The construction industry has been allowed to operate throughout the pandemic, including during Melbourne’s second wave.
Canterbury-Bankstown community ‘hurting’
But concerns over the transmission of the Delta COVID-19 variant have forced authorities to step in. The decision is expected to cost the state economy between $800 million to $2 billion a week.
“There is no sugar-coating this. It is a devastating impact for all businesses across New South Wales and Australia,” Business NSW CEO Daniel Hunter said.
Canterbury-Bankstown Mayor Khal Asfour said the shutdown of construction would have a significant impact on his community, which is already subject to additional restrictions limiting work and movement.
“Our communities are full of labourers, trainees, electricians, plumbers,” he said.
“What this is going to mean is our communities, our families aren’t going to be able to put food on the table. Our community is hurting. I know they’re gonna be hurting more by this decision.”
Ms Berejiklian acknowledged that the decision will have a large impact on the construction sector.
“We know this is a big decision.
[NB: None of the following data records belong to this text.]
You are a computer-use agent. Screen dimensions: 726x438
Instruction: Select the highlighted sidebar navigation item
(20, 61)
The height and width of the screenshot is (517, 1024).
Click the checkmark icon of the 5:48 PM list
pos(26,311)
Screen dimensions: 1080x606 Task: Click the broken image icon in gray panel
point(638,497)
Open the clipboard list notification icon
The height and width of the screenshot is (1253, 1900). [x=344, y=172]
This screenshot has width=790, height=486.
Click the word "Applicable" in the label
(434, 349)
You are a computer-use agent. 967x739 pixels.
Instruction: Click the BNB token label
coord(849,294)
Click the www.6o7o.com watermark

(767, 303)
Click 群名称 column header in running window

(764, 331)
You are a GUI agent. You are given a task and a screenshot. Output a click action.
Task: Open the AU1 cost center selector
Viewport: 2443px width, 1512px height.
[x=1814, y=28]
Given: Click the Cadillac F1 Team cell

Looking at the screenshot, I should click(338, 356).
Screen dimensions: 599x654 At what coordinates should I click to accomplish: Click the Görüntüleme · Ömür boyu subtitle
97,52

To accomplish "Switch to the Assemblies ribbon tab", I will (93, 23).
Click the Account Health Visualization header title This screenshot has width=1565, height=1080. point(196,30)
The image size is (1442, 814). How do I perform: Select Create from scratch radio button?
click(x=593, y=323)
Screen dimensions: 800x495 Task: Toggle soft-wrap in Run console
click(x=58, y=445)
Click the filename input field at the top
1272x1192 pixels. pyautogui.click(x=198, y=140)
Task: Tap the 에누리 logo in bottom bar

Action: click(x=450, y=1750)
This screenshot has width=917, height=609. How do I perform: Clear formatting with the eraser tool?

We know the impact this will have on businesses small and large. But we really need to reduce mobility and we need to reduce the chances of anybody adding the virus in their workplace, spreading it to work colleagues and then bringing it home.”
“Non-urgent repairs, any form of building, renovation, construction, maintenance including cleaners into the home or workers into home will not be allowed for all of Greater Sydney until July 30.”
Calls for return of JobKeeper as non-essential retail businesses close
Ahead of the shutdown of construction, non-essential retail will be forced to close for face-to-face interaction from Sunday.
Mr Hunter welcomed the decision to define what is considered non-essential as opposed to relying on the discretion of individual businesses.
But he warned more pain was ahead for those forced to close.
“We’ve done surveys that show that 1 in 5 businesses across New South Wales only have enough cash flow to last the next month,” he said.
“That means that businesses will close, jobs will be lost and people will lose their livelihoods.”
Unions said the extensive business closures strengthen the case to revive the Jobkeeper wage subsidy scheme.
“Today’s shutdown of construction and non-essential retail means JobKeeper must be revived to give workers and employers across Sydney certainty and security rather than ambiguity and confusion,” Unions NSW Secretary Mark Morey said.
“The combined effect of closing retail, construction, hospitality, events and other industries is a mammoth hit to household incomes.
“We also need proper pandemic and vaccine leave for people who have to isolate or get vaccinated. The current system is a hodge-podge, with far too many Sydney workers falling through the cracks.”